▸ Activity: The entries are to be given again in full. Every word must match.

━━━━━ Dataset excerpts

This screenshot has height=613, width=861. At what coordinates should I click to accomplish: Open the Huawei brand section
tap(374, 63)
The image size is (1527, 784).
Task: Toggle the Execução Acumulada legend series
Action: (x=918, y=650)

━━━━━━━━━━

▸ Task solution:
This screenshot has height=613, width=861. At what coordinates should I click to accomplish: Open the Huawei brand section
tap(374, 63)
The image size is (1527, 784).
Task: Toggle the Execução Acumulada legend series
Action: (x=918, y=650)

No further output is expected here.